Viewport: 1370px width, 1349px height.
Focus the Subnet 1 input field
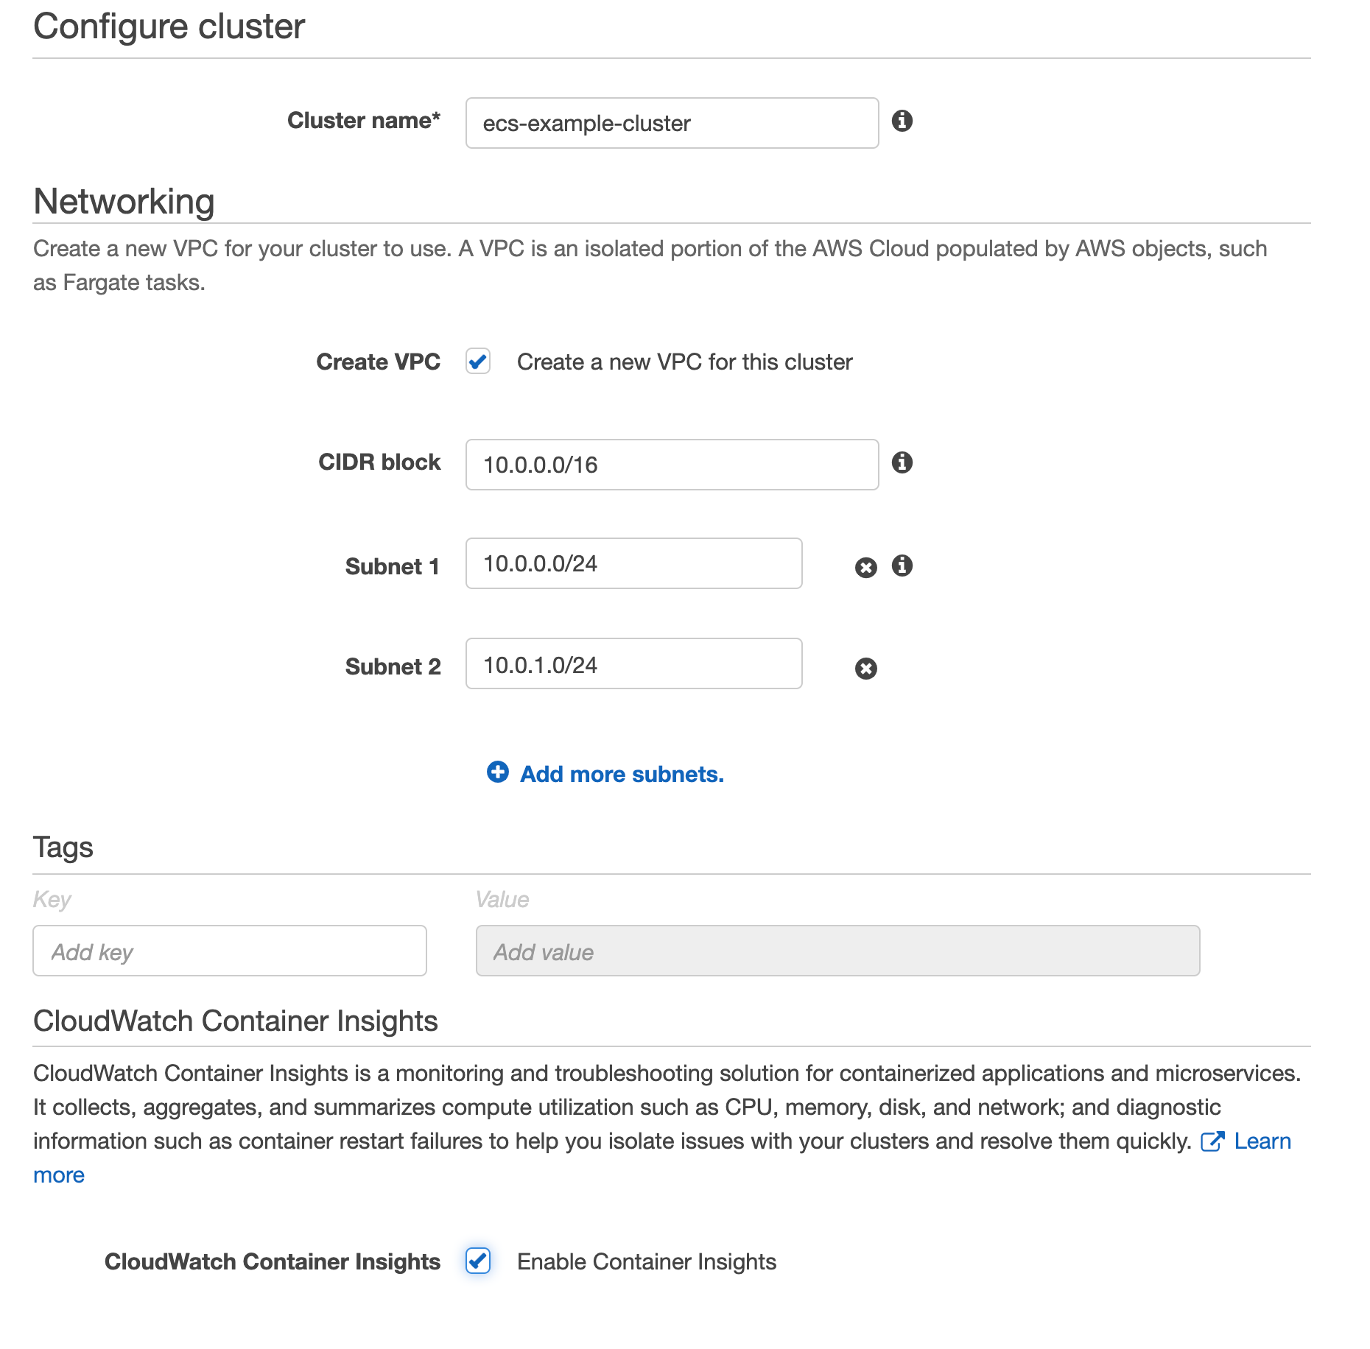pyautogui.click(x=633, y=563)
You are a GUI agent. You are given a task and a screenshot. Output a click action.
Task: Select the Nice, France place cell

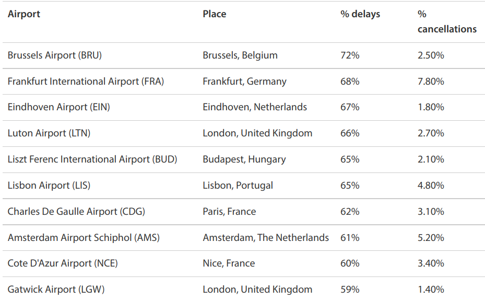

^^^^^^^^^^^^^^^^

- **Problem details**:
The pictures in the data should be omitted, and every remaining line set down exactly.

- **Task solution**:
Viewport: 1370px width, 1349px height.
Focus the Subnet 1 input field
pyautogui.click(x=633, y=563)
You are a GUI agent. You are given a task and a screenshot. Output a click action.
Task: Select the Nice, France place cell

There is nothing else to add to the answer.